UPDATE: 5/18/2023 - SB 403 was considered in a formal meeting and passed without amendments on 5/18/2023 by vote of 7 Ayes, 4 Nays.
UPDATE: 4/28/2023 - SB 403 was referred to the House Public Health Committee on 4/28/2023.
UPDATE: 4/27/2023 - SB 403 passed 2nd and 3rd readings in the full Senate and was reported engrossed on 4/27/2023. View engrossed version HERE.
UPDATE 4/27/2023 - SB 403 is eligible for a vote in the full Senate and it is on the local and uncontested calendar. This means the bill is considered not controversial.
UPDATE: 4/17/2023 - SB 403 was passed as substituted by a committee substitute by the Senate Committee on Health & Human Services on 4/17/2023 by a vote of 9:0. The substitute mainly included clarifying language but it also changes the study to adverse events rather than "side effects." Also, the department will now collaborate instead with the University of Texas Science Center in Houston instead of the Health & Human Services Commission. The bill limits immediate short term, immediate serious, and long term serious effects studied to those mentioned in the bill by removing the words "but not limited to" after the word "including." These changes require a bill title change, but not a position change. Our previous title for SB 403 was "Requires Health & Human Services Commission in collaboration with the Dept. of Health to conduct a study on adverse reactions to COVID-19 vaccines " and this has been changed to "Requires Univ. of Texas Science Center in Houston in collaboration with the Dept. of Health to conduct a study on adverse events to COVID-19 vaccines"
UPDATE: 3/20/2023 - HB 1313 was heard in the House Public Health Committee on 3/20/2023 and was left pending in committee. Continue to contact the House Public Health Committee members until a vote is taken. Sometimes a vote is not taken on the day of the hearing.
UPDATE: 3/20/2023 - SB 403 is scheduled for a hearing in the Senate Committee on Health & Human Services on Wednesday, 3/22/2023, at 8:30 AM, in the Senate Chamber.

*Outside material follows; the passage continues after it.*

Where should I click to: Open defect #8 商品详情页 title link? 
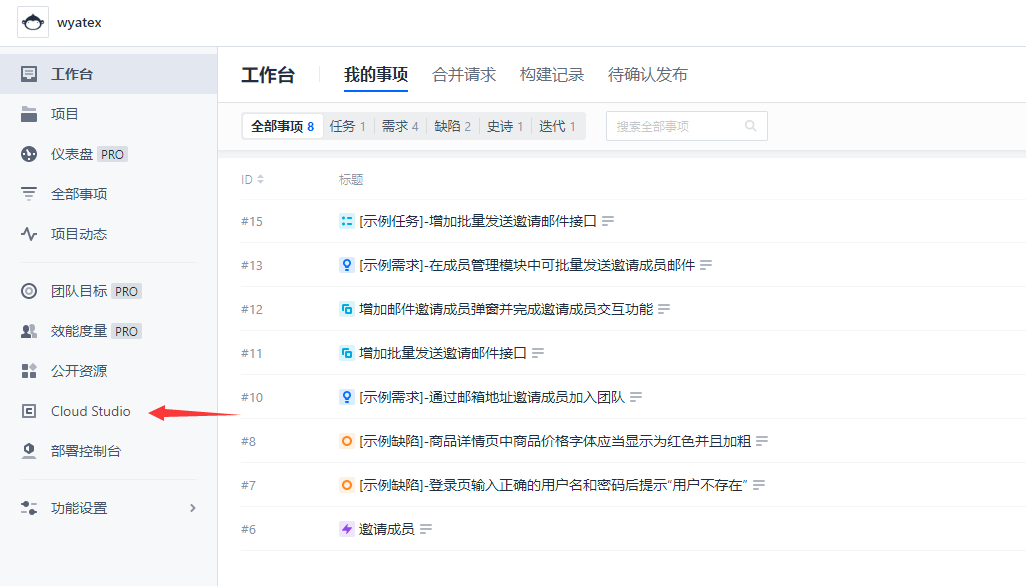tap(555, 441)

The agenda can be viewed here.
UPDATE: 3/15/2023 - HB 1313 is scheduled for a hearing in House Public Health Committee on 3/20/2023 at 8:00 AM in JHR (John H. Reagan Building) Room 120. See agenda here.

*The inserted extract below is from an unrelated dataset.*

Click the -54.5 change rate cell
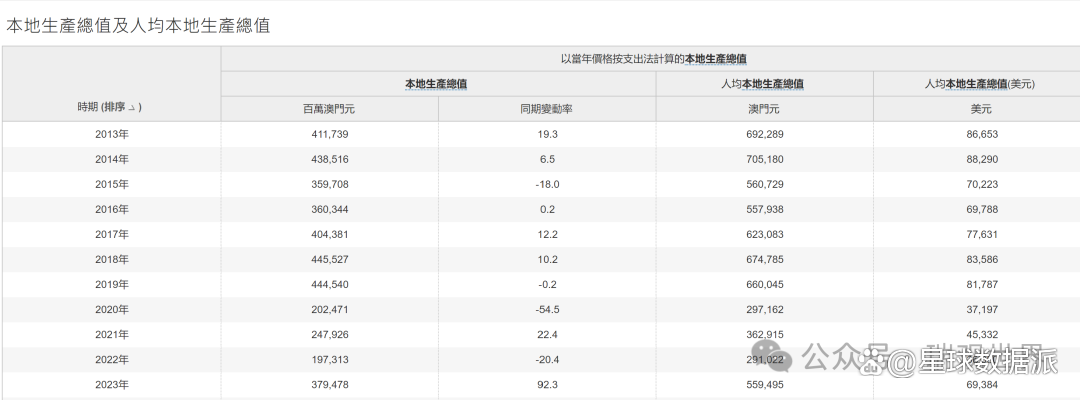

You can provide written public testimony here – https://comments.house.texas.gov/home?c=c410
Register to present in-person testimony here – https://mytxlegis.capitol.texas.gov/HWRSPublic/About.aspx
Public access to the John H. Reagan Building is available only through the east entrance.
You can watch live video/audio here - https://house.texas.gov/video-audio/
HB 1313 was referred to the House Public Health Committee on 3/3/2023 and is sponsored by Representative Burrows.
SB 403 was referred to the Senate Health and Human Services Committee on 2/15/2023 and is sponsored by Senator Springer.
These bills require the Health and Human Services Commission, in collaboration with the Department of State Health Services, to conduct a study to assess the full and complete adverse reactions, including death, and effectiveness of each type of vaccine used in Texas for COVID-19.
The report must include immediate short-term side effects and adverse reactions, immediate serious side effects and adverse reactions recipients experienced, and any long-term side effects and adverse reactions recipients experienced from taking the various COVID-19 vaccines used in Texas.
The report also must include any misrepresentations about the effectiveness or dangers of taking of the vaccine by its manufacturers or any governmental agency and any concealment of information about the effectiveness or dangers of taking of the vaccine by its manufacturers or any governmental agency.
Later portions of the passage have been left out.